The experiments used different measures of diversity and have enabled the analysis of not only the measures and how they correlate with fitness, but also the behaviour of standard genetic programming on commonly used problems. Results showed additional evidence that the roots of trees become fixed very early on in the genetic programming evolutionary process and are unlikely to change. This has been demonstrated by previous research [Igel and Chellapilla, 1999,McPhee and Hopper, 1999,Soule and Foster, 1998] and is supported here by the edit distance diversity measures.
Phenotypic diversity and entropy are important due to the ability of selection to distinguish between individuals better and maintain a constant pressure. Depending on the problem and behaviour of the current run, the increase and decrease of phenotype and entropy diversity is likely to be crucial at different stages of evolution. This change of selection pressure could be beneficial in helping to avoid local-optima for some problems. The constantly fluctuating values of phenotype diversity in Fig. 3 could be demonstrating this behaviour. However, based on the experiments and analysis, it is not clear if this is necessarily the case.

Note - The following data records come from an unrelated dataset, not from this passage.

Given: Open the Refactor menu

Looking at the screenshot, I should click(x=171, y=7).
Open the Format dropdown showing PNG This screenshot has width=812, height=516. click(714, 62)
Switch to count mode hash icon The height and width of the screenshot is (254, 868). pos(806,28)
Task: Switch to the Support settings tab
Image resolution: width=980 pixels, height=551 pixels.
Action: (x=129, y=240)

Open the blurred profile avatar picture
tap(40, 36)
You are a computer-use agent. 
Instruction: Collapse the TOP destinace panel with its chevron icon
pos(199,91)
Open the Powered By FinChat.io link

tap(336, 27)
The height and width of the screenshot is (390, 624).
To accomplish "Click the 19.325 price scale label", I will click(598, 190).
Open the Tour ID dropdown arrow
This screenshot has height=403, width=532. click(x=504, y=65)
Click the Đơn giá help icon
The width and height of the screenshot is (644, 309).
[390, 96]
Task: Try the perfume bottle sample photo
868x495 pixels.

The Spearman correlation coefficient showed a positive correlation between fitness-based diversity and fitness, and a negative correlation between edit distance diversity and fitness. A hypothesis to explain this behaviour is that more structurally similar populations create a neighbourhood in which crossover is likely to find better neighbours. Crossover initially works with very unlike structures until a significantly good one is found. Then, combined with the selection pressure, the population begins to resemble this good individual as crossover repeatedly combines more and more similar individuals. Success at this point suggests that crossover is able to work within this population structure to find better solutions. The results have shown how quickly edit distance diversity is lost. It appears that this crossover-friendly neighborhood occurs early in the evolutionary process, but might also be responsible for leading the search toward inescapable local-optima rather quickly. The point here is not to argue that crossover is (or is not) a sufficient operator for search in tree-based genetic programming, but to show (in cases where genetic programming is solving problems) how populations and recombination operators may be working together.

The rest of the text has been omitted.